Although dealing with this in one or other form for many years, to my shame this question only struck me now.
One of the most radical differences between categories of "algebraic" and "topological" kind is absence/presence of nontrivial bimorphisms, i. e. non-invertible morphisms which are both mono and epi. Such guys exist in e. g. distributive lattices or rings, posets or topological spaces; they are absent in e. g. groups or compact Hausdorff spaces.

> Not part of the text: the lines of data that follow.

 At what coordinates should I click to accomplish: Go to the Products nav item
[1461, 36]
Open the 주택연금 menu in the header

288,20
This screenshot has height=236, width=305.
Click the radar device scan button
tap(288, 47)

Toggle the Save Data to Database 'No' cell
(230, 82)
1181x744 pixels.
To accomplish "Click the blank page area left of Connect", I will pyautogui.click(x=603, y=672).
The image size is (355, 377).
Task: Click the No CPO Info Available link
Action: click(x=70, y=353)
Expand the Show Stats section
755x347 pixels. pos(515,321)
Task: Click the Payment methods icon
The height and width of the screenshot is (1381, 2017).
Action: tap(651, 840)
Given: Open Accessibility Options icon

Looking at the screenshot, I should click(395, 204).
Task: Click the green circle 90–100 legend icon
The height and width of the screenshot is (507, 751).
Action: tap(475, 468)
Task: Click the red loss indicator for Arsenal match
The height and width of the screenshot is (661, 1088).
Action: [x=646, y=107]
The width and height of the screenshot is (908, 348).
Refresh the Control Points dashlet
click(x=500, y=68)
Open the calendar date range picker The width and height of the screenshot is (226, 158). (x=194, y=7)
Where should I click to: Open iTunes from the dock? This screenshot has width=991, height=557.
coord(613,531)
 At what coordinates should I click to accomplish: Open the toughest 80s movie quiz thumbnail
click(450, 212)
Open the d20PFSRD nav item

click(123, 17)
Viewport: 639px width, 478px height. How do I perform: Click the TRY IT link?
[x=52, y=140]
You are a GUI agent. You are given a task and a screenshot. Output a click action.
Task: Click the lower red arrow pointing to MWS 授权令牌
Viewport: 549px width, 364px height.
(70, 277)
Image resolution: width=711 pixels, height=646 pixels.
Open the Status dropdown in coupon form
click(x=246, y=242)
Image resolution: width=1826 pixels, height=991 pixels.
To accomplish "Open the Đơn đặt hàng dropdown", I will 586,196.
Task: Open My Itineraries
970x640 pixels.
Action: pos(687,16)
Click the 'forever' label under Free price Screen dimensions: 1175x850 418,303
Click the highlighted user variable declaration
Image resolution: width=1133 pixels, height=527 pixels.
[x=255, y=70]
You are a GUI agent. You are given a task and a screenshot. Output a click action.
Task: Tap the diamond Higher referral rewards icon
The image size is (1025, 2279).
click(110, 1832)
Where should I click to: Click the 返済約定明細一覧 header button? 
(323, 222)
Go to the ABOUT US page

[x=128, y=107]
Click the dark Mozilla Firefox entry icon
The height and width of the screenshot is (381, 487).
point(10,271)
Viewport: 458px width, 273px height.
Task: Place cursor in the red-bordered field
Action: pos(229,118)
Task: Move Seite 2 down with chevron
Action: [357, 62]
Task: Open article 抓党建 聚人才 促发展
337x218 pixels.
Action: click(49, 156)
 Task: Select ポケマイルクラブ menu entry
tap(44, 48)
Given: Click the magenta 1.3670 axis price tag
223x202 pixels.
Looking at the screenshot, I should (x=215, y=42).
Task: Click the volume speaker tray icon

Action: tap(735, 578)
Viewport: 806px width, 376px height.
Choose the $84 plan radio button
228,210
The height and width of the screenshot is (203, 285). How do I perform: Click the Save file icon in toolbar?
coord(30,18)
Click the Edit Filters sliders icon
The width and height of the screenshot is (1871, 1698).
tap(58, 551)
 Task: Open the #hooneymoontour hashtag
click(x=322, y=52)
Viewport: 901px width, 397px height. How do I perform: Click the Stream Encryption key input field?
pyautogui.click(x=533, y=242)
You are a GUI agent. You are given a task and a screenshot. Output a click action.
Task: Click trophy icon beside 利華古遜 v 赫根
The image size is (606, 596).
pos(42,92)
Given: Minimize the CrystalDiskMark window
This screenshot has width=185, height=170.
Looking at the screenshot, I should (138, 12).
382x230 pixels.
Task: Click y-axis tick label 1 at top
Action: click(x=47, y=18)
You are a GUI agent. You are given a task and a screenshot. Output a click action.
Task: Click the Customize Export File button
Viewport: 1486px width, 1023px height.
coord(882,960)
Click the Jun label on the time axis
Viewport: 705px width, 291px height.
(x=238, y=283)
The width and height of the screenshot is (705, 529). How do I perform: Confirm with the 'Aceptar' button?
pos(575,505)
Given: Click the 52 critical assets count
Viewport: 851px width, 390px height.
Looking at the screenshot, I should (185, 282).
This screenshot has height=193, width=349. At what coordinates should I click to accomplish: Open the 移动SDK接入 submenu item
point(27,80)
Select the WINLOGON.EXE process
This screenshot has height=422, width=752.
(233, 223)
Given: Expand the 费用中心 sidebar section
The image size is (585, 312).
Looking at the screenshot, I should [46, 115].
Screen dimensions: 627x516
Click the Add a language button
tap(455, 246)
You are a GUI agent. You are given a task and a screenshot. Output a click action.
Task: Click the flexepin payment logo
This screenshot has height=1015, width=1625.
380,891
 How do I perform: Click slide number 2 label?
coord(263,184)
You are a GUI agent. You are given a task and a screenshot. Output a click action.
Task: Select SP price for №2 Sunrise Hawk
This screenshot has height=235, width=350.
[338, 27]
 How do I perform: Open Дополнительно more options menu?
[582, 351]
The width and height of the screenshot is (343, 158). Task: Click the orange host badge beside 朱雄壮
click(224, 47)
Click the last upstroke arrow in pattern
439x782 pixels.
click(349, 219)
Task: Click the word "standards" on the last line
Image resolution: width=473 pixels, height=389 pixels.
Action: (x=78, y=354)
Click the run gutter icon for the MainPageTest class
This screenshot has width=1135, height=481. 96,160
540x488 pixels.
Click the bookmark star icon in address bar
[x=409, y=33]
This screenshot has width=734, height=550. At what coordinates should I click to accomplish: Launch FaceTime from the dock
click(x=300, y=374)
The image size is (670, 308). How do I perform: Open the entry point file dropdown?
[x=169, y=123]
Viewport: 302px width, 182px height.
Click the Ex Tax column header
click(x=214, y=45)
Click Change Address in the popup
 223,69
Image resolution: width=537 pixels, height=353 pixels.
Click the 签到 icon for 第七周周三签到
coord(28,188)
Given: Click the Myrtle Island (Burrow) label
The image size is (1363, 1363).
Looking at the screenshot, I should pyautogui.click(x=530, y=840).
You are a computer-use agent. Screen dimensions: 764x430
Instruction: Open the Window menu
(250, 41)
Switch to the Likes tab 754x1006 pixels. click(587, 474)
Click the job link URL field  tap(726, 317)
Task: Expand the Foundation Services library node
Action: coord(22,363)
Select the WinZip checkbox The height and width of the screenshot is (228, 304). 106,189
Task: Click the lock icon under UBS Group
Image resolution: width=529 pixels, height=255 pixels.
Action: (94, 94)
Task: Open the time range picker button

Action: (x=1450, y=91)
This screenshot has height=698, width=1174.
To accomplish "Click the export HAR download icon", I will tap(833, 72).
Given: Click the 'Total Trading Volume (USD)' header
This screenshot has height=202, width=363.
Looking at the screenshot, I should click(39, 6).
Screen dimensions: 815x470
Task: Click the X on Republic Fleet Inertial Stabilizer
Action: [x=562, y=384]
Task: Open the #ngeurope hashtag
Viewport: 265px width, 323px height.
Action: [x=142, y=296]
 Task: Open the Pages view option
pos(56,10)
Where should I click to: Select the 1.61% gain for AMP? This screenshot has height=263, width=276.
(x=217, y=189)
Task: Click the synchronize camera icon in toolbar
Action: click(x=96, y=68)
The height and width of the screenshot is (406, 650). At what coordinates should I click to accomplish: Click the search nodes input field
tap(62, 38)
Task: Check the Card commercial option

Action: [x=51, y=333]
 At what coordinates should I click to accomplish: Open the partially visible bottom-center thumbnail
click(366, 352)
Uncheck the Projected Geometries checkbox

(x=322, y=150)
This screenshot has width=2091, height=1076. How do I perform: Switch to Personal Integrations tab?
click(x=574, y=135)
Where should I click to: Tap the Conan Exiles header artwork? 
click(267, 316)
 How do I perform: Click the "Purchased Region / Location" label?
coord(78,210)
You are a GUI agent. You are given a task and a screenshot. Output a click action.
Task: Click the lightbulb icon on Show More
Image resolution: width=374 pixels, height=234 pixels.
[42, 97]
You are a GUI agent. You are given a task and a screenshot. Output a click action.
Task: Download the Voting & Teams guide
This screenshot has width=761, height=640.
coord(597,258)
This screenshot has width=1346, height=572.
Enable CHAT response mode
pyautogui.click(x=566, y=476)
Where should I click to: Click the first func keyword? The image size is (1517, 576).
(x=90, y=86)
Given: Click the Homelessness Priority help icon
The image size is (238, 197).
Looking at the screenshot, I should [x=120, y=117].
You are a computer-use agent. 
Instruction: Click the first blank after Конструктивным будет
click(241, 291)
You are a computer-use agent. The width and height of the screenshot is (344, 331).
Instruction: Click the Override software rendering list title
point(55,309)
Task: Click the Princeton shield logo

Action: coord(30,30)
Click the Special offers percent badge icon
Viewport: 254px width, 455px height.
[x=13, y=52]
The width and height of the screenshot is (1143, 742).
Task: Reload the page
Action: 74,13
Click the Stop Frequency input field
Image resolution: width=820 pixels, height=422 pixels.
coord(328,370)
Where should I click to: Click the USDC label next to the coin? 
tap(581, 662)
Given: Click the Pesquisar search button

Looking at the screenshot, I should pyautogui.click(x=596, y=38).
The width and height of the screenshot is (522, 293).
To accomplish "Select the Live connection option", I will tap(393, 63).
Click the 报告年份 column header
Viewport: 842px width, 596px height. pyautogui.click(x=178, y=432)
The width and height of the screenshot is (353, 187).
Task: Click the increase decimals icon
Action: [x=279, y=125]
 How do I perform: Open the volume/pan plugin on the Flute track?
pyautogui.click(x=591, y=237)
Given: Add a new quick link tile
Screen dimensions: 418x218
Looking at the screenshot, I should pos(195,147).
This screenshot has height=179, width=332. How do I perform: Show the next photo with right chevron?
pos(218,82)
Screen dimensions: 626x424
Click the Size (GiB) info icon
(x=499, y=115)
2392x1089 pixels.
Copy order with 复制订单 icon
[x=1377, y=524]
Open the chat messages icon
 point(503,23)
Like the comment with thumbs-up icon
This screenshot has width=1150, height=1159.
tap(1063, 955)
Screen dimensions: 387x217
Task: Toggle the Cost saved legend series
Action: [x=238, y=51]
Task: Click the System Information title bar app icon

Important case is that of quasitoposes: presence of nontrivial bimorphism is what distinguishes them from toposes.
Now, in homotopical algebra one inverts weak equivalences, and "morally" it very much looks like inverting bimorphisms, although there is no rigorous reason at all that weak equivalences be related to bimorphisms at all, and this is the first thing I don't quite understand:
Is there any connection between inverting weak equivalences and inverting bimorphisms?
Does one obtain any recognizable category by inverting bimorphisms of, say, posets or commutative rings?
Independently whether weak equivalences are "like bimorphisms" or not - ok but what are they anyway? That is, in what way do we improve a, say, model category when we invert weak equivalences? Another example where my ignorance is especially apparent is the case of homotopy categories of complexes versus derived categories. In the former we identify homotopic maps, in the latter - additionally invert quasiisomorphisms. In both cases we obtain triangulated categories. I have no idea how the latter (i. e. the derived category) is a "better" category than the former (i. e. the homotopy category). They both are triangulated, which basically means that all "nice" category-theoretic properties related to limits, etc. are destroyed anyway. So what I don't understand here is this -
Are there some abstract category-theoretic properties which are improved by passing from a homotopy category of chain complexes to the derived category?